The intriguing paintings depict such images as a red, remote-controlled toy car zooming through the sky and a brown box full of Hallmark collectible Christmas ornaments being emptied into oblivion, all almost life-sized in oil on 36-by-48-inch canvases.
Lia began painting these images last year, just as Blaine was learning to fly a plane and his mother was struggling with a terminal illness.
When her husband traveled to the Midwest to comfort his mother, and, following her passing, to deal with dispersing with four houses, multiple storage sheds and a mobile home full of “collections,” Lia was at her studio in Sonoma grappling with the situation.

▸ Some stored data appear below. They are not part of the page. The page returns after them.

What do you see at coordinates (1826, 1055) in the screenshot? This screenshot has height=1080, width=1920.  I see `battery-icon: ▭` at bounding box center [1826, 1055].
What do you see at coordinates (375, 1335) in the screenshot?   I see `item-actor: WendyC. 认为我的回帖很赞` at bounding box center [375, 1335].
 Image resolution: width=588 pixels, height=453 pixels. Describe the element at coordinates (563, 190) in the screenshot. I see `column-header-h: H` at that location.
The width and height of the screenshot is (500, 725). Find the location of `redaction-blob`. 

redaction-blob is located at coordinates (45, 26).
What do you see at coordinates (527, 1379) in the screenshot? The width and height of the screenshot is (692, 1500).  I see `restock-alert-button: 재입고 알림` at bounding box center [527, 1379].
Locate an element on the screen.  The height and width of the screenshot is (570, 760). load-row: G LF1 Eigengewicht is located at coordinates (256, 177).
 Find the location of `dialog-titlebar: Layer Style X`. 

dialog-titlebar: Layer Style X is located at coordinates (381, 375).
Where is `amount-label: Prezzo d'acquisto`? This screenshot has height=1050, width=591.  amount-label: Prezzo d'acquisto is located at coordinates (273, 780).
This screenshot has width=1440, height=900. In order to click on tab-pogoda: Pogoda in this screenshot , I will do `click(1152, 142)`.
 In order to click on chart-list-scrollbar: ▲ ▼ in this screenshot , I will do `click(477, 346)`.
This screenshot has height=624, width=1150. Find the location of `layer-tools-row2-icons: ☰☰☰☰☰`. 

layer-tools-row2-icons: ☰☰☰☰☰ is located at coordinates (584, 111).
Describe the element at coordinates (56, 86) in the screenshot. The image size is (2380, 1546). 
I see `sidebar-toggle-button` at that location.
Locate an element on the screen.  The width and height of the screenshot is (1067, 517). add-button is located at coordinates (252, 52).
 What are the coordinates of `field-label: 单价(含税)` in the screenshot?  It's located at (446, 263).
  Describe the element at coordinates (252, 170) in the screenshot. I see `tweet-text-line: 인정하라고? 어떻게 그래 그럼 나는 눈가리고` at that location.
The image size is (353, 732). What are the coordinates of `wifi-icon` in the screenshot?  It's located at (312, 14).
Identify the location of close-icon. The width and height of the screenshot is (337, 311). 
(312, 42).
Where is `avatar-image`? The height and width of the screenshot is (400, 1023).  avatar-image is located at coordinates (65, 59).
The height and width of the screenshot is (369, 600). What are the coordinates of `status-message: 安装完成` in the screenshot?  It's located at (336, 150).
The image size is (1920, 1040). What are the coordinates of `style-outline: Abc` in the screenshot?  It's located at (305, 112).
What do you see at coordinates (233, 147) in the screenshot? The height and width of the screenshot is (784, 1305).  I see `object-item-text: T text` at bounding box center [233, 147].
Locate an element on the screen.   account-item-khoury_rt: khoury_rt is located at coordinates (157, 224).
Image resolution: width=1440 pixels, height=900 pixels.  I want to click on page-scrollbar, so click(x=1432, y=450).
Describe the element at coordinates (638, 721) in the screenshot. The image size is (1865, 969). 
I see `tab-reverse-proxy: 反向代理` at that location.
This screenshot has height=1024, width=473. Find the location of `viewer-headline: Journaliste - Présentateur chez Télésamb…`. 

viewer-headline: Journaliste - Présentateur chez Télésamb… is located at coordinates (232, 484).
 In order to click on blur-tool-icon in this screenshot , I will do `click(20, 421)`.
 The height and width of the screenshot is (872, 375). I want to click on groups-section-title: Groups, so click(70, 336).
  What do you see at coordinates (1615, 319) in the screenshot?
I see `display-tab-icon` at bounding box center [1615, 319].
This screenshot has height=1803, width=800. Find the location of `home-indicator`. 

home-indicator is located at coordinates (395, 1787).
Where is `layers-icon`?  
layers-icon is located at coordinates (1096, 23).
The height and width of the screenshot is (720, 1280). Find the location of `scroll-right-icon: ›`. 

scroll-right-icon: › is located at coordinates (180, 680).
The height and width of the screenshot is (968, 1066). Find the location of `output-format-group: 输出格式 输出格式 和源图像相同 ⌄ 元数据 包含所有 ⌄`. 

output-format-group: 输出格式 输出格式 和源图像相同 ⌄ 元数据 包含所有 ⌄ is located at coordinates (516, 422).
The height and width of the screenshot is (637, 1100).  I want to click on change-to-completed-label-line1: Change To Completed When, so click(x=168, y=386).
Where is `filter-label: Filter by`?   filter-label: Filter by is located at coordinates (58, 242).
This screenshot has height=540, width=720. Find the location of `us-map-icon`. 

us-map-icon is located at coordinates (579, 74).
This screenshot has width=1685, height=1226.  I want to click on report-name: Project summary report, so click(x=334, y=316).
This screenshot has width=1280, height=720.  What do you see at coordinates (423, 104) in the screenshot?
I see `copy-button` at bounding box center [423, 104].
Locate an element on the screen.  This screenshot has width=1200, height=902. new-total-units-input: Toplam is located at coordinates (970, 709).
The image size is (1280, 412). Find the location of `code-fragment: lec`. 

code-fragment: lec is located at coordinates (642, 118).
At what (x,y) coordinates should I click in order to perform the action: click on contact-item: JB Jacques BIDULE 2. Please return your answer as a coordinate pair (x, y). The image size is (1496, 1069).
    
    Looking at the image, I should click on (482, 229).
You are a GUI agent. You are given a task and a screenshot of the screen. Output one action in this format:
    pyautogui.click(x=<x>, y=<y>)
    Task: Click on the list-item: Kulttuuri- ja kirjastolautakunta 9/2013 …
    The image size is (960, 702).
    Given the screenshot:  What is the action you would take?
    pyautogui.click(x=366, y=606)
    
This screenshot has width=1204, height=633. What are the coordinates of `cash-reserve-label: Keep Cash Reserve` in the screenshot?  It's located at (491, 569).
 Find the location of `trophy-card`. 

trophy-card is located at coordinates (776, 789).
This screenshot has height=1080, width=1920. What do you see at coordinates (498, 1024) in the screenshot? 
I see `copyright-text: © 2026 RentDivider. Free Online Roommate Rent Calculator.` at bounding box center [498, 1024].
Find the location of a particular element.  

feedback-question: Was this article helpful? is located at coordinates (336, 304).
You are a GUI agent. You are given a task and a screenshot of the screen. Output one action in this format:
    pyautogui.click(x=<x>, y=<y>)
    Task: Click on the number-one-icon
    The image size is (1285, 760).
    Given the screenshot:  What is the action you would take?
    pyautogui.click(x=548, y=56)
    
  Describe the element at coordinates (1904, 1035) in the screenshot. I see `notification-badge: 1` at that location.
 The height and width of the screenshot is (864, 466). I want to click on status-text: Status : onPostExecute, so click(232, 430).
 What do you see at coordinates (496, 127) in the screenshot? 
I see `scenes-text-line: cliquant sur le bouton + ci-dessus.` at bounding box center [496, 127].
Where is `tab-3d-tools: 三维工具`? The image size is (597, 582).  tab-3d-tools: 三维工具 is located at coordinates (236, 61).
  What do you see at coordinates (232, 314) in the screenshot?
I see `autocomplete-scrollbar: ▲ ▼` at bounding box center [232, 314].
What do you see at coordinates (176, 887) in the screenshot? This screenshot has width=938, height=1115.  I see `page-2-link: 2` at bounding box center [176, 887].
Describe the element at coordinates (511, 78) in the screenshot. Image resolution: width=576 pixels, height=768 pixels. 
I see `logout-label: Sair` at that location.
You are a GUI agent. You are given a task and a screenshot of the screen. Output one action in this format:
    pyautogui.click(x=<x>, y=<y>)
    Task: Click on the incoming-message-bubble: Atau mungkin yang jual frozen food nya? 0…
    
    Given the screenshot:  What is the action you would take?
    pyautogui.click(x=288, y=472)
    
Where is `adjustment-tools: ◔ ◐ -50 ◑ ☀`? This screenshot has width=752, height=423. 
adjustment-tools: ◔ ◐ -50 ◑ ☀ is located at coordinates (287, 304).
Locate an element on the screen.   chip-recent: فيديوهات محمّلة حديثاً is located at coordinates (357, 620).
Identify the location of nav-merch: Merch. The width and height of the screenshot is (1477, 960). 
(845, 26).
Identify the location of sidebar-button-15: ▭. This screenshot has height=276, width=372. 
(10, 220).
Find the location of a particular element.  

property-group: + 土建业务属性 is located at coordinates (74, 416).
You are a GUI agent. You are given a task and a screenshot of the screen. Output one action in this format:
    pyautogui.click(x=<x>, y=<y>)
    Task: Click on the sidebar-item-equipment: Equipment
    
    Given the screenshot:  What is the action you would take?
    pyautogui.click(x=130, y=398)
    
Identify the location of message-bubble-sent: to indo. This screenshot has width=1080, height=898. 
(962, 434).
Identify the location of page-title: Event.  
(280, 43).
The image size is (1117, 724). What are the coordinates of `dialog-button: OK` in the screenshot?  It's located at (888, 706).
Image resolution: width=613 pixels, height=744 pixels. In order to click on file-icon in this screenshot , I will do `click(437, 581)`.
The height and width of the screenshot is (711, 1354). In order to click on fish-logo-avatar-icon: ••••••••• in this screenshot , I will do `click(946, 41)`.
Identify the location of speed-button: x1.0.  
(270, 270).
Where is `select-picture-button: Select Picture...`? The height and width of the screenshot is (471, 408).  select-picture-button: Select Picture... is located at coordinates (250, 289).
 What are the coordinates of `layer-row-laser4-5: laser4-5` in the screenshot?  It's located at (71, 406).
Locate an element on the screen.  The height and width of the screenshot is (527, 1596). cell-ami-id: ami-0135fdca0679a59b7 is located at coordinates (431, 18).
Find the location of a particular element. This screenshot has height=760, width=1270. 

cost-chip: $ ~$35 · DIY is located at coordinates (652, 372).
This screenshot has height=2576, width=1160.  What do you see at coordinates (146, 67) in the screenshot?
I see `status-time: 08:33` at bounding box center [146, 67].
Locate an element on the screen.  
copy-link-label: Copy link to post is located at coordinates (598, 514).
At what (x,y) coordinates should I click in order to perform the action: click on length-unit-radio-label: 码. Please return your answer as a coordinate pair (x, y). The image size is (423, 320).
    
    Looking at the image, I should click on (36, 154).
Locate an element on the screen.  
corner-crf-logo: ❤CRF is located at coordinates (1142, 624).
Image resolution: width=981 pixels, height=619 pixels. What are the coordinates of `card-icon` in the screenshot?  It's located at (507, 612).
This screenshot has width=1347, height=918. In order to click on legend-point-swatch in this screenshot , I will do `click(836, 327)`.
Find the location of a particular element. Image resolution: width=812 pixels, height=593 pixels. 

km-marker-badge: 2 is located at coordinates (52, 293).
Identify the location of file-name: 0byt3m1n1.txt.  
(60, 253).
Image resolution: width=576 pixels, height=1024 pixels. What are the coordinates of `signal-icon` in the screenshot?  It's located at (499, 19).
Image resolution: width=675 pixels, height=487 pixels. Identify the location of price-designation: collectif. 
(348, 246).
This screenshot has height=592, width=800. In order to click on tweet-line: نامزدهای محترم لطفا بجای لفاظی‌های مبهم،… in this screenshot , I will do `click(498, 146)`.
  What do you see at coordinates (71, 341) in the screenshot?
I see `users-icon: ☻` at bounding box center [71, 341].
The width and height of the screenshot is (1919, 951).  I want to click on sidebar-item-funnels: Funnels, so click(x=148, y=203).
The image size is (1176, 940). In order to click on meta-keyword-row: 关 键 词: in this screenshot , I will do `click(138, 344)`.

“I had no intention when I started other than to deal with these feelings I had and finding a way to express them. My husband was dealing with all this and I felt like there wasn’t anything I could do,” Lia said.
So she painted Lazy Boy chairs, which her mother-in-law had many, many of, and let them float around in a blue sky. Another canvas shows pianos blowing through storm clouds, created while Blaine was trying to figure out what to do with eight pianos, deciding to keep one, and giving the player piano in perfect condition to a retirement community.
“This is not about consumption, this is more of a sentimental journey,” Lia said, explaining that she sees the doll that appears in two of the 12 paintings as representing a sense of understanding.
“The doll symbolizes a sense of knowing. She understands the hoarding,” Lia said.
It seemed everyone in town turned out last Friday evening for the opening reception at the Alley Gallery, as Lia is a well-known Sonoma artist loved by many. She was the art director at the Sonoma Community Center in the late 1990s and was the executive director of the Sonoma Valley Museum of Art from 2000 to 2009, before deciding to step down and return to painting full-time.
“It took me a long time after I left the museum to get quiet inside my head again,” the tall, brown-eyed artist with the striking gray hair said. She now paints everyday, sometimes for just two hours, and other times as long as eight. A native of New York, she attended the famous High School of Music and Art, moving to study at the California Institute of the Arts and finishing her training at the Academy of Art in San Francisco.
She and Blaine moved to Sonoma to raise a family in 1989, leaving the city for life in the country after the Loma Prieta Earthquake.
“I really feel fortunate that I’m able to come back and paint again,” she said of her life of the last few years. This experience of painting from the reality of her life is something new. She describes her mother-in-law as a beautiful, accomplished woman with an impressive career, but who struggled with a “collecting” disorder. It caused Lia both anxiety and humor for years, and she said in statement about the show, “a tremendous amount of sarcasm and absolute disbelief.”